9.7.14.4.1. Matrix Fragments for WMMA

Each thread in the warp holds a fragment of the matrix. The distribution of fragments loaded by the threads in a warp is unspecified and is target architecture dependent, and hence the identity of the fragment within the matrix is also unspecified and is target architecture dependent. The fragment returned by a wmma operation can be used as an operand for another wmma operation if the shape, layout and element type of the underlying matrix matches. Since fragment layout is architecture dependent, using the fragment returned by a wmma operation in one function as an operand for a wmma operation in a different function may not work as expected if the two functions are linked together but were compiled for different link-compatible SM architectures. Note passing wmma fragment to a function having .weak linkage is unsafe since at link time references to such function may get resolved to a function in different compilation module.

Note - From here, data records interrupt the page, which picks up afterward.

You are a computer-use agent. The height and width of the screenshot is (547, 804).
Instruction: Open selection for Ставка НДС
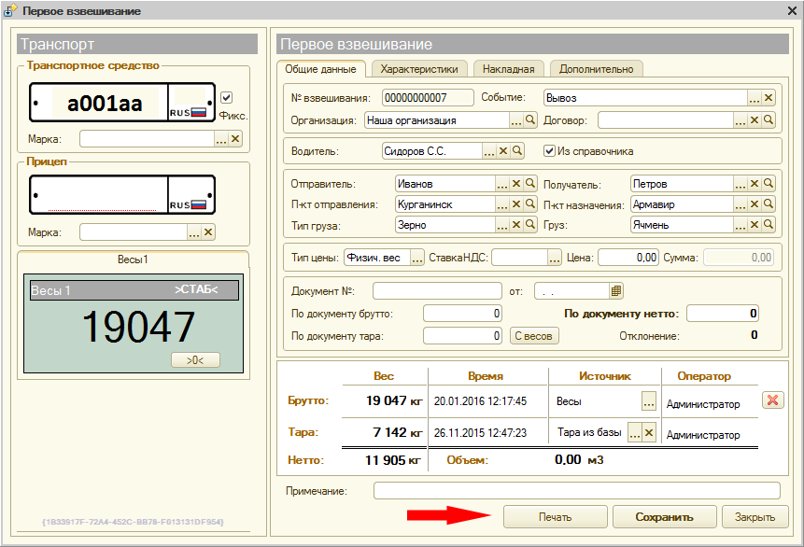click(555, 257)
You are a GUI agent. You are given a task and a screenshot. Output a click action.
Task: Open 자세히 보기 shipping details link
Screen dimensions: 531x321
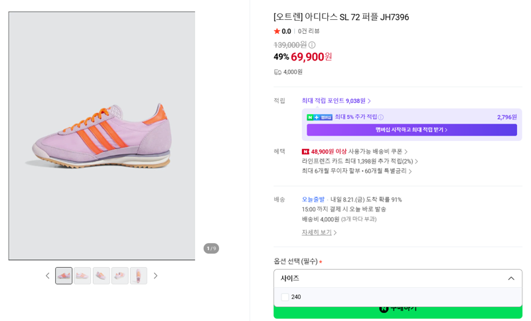pos(319,232)
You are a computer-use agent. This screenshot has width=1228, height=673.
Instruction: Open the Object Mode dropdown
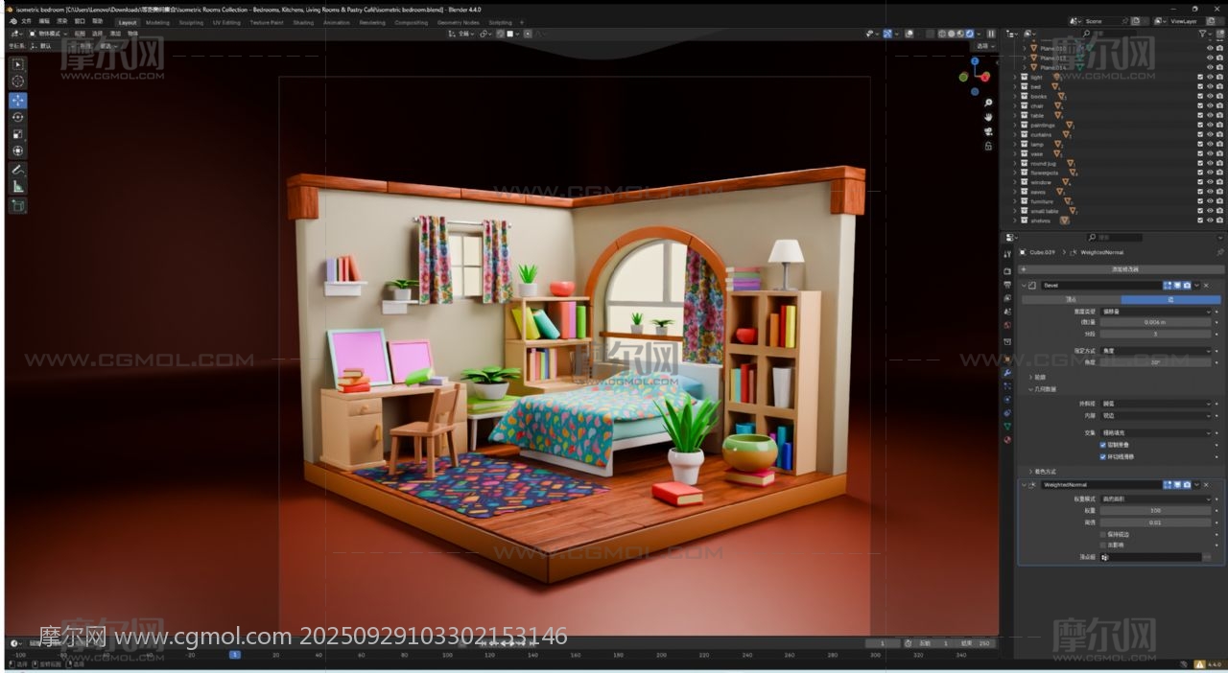46,34
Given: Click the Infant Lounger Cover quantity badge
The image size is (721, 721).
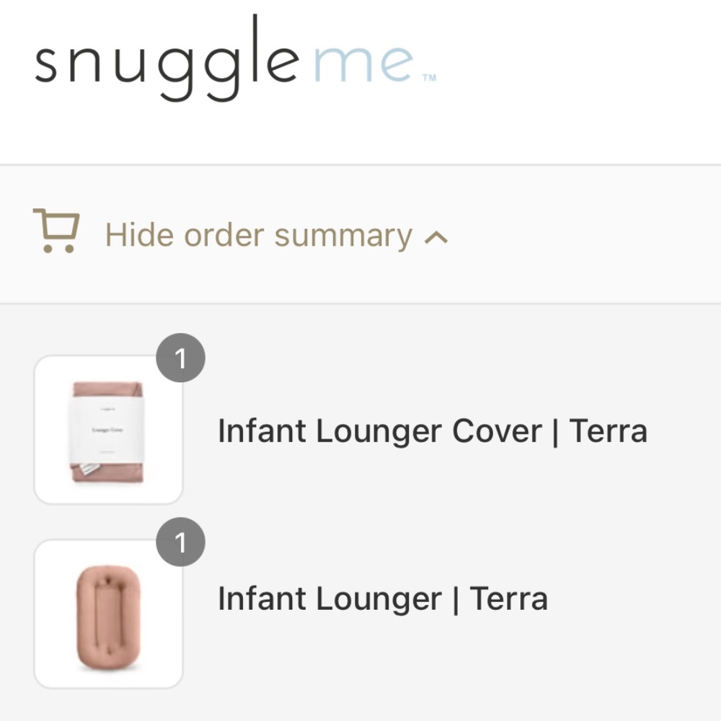Looking at the screenshot, I should point(181,358).
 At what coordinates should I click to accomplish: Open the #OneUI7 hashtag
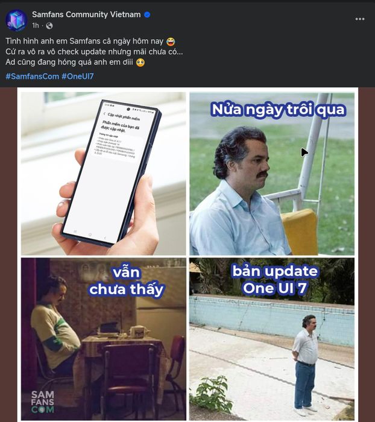78,77
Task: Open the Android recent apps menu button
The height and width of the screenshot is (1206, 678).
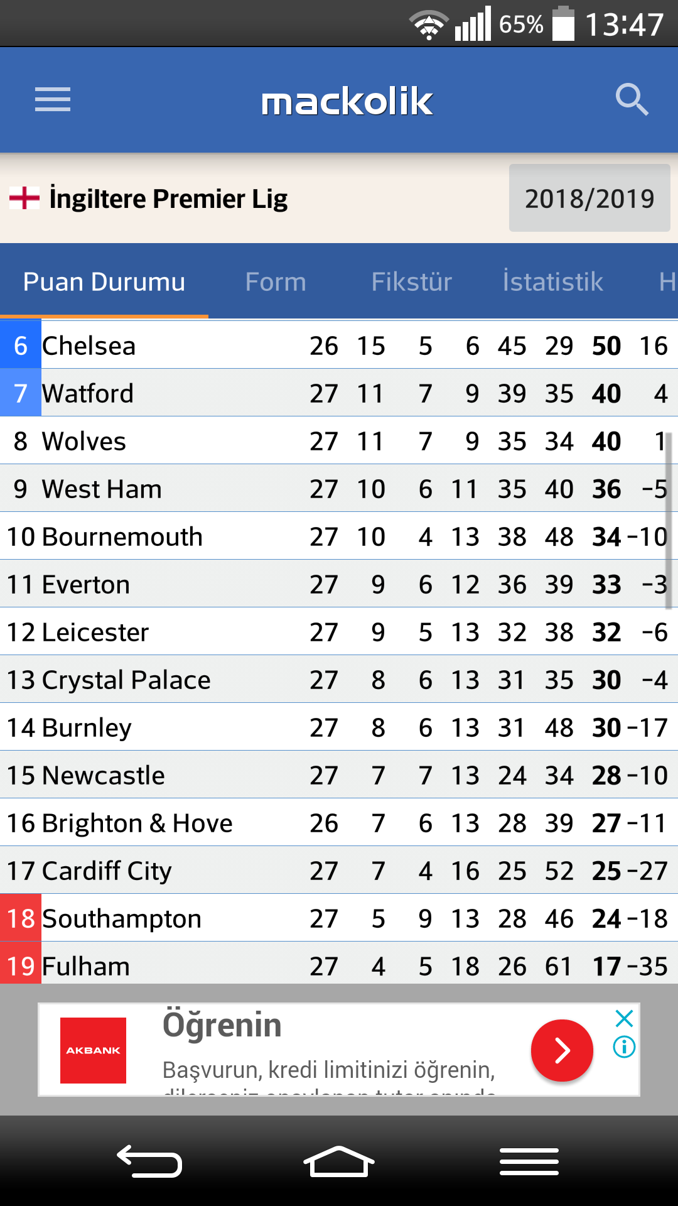Action: (529, 1161)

Each fragment is a vector expression whose contents are determined as follows. The identity of individual matrix elements in the fragment is unspecified.

Integer fragments

Multiplicands (A or B):

`.atype` / `.btype`	Shape	Matrix	Fragment
`.u8` or `.s8`	`.m16n16k16`	A	A vector expression of two `.b32` registers, with each register containing four elements from the matrix.
		B	A vector expression of two `.b32` registers, with each register containing four elements from the matrix.
	`.m8n32k16`	A	A vector expression containing a single `.b32` register containing four elements from the matrix.
		B	A vector expression of four `.b32` registers, with each register containing four elements from the matrix.
	`.m32n8k16`	A	A vector expression of four `.b32` registers, with each register containing four elements from the matrix.
		B	A vector expression containing single `.b32` register, with each containing four elements from the matrix.

Accumulators (C or D):

`.ctype` / `.dtype`	Shape	Fragment
`.s32`	`.m16n16k16`	A vector expression of eight `.s32` registers.
	`.m8n32k16`	A vector expression of eight `.s32` registers.
	`.m32n8k16`	A vector expression of eight `.s32` registers.

Floating point fragments

Data-type	Matrix	Fragment
`.f16`	A or B	A vector expression of eight `.f16x2` registers.
`.f16`	C or D	A vector expression of four `.f16x2` registers.
`.f32`	C or D	A vector expression of eight `.f32` registers.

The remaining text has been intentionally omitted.